MPE investiga fraudes na venda de ingressos do jogo entre Corinthians e Luverdense
Promotor exige que assentos vendidos sejam numerados para evitar superlotação em setores
O Ministério Público do Estado (MPE-MT) abriu inquérito civil para investigar a comercialização dos ingressos colocados a venda para a partida válida pela Copa do Brasil entre o Luverdense Esporte Clube e o Sport Club Corinthians. O jogo está previsto para ser realizado nesta quinta-feira (9) na Arena Pantanal, em Cuiabá, as 20h30 (horário local).
A portaria que instituiu a abertura do inquérito foi assinada pelo promotor de justiça do Núcleo de Defesa da Cidadania de Cuiabá, Ezequiel Borges de Campos. Segundo a determinação, o procedimento foi instaurado para apurar infrações ao Código de Defesa do Consumidor e ao Estatuto do Torcedor, supostamente cometidos pelo Luverdense – equipe da cidade de Lucas do Rio Verde (354 km de Cuiabá) – e a Federação Mato-Grossense de Futebol (FMF).
O promotor de justiça relata que o jogo previsto para amanhã possui público estimado em 25 mil pessoas. Entretanto, segundo o membro do MPE-MT, o presidente do Luverdense, Helmut Lawisch, deixou de comercializar os ingressos com a indicação de assentos numerados, ignorando “solenemente esse dever jurídico, possivelmente para mitigar custos”.

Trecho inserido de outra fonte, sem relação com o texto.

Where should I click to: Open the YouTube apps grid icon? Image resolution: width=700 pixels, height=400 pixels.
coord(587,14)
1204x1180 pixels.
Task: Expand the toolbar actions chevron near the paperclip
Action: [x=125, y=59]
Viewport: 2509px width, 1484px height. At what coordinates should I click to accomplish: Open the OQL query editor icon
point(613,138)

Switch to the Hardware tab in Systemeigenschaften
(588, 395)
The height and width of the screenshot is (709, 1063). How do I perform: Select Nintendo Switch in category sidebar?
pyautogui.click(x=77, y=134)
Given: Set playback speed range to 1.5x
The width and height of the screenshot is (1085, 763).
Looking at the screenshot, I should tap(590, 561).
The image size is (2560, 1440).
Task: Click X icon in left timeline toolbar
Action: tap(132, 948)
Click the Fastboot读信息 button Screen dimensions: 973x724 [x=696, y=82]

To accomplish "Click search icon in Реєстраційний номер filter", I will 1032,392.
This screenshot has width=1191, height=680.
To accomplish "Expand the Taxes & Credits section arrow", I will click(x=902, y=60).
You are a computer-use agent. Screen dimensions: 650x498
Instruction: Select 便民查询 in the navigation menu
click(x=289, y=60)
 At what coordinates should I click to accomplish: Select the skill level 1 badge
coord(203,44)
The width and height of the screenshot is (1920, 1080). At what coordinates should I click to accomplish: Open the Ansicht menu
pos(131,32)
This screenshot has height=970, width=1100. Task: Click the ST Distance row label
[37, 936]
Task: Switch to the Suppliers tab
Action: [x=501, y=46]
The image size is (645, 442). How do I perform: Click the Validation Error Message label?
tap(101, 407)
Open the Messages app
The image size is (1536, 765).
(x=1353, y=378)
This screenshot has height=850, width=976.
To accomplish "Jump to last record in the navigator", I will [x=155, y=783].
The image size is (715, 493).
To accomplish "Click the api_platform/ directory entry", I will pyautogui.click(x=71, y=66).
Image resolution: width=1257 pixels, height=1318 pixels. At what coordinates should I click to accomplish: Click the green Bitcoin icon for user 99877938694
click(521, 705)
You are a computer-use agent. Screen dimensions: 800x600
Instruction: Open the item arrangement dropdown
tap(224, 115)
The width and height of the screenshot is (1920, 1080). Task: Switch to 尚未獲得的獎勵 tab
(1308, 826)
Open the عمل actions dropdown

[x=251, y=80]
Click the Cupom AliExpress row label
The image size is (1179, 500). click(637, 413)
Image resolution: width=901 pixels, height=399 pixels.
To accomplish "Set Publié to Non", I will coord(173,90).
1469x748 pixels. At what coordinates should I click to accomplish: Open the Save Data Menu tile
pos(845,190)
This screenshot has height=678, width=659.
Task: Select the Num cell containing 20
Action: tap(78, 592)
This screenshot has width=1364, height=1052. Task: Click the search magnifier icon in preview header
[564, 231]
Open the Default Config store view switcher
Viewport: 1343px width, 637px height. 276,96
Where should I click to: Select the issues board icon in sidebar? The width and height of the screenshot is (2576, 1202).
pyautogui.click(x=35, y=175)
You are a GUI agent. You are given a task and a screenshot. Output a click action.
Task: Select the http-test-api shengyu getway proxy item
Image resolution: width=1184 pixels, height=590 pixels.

Para Ezequiel Borges de Campos, a ação “restringiu o direito legítimo do consumidor à opção de escolha e de acesso a assento previamente demarcado”. O promotor de justiça pondera que a falta de marcação no número de cadeiras da Arena Pantanal “causa um ambiente propício para superlotação de setores do estádio”, fato que pode apresentar “risco à integridade dos torcedores presentes”.
A portaria lembra ainda de outro episódio protagonizado pelo presidente do Luverdense. No dia 13 de abril de 2015, Helmut Lawisch firmou um acordo com o MPE-MT, na condição de presidente em exercício da FMF, para a partida entre Cruzeiro e Corinthians válida pela 1ª rodada do Campeonato Brasileiro, que seria disputada no dia 10 de maio do mesmo ano na Arena Pantanal.
Contudo, o dirigente ignorou os termos do compromisso com o Ministério Público Estadual, fato que, segundo o promotor de justiça, “causou elevada multa tanto à Federação de Futebol de Mato Grosso, quanto ao promotor da partida”. Já em relação à Federação Mato-Grossense de Futebol, o promotor afirma que, na condição de representante local da Confederação Brasileira de Futebol (CBF), a organização “não adotou quaisquer providências para impedir a emissão e a comercialização irregular dos ingressos”.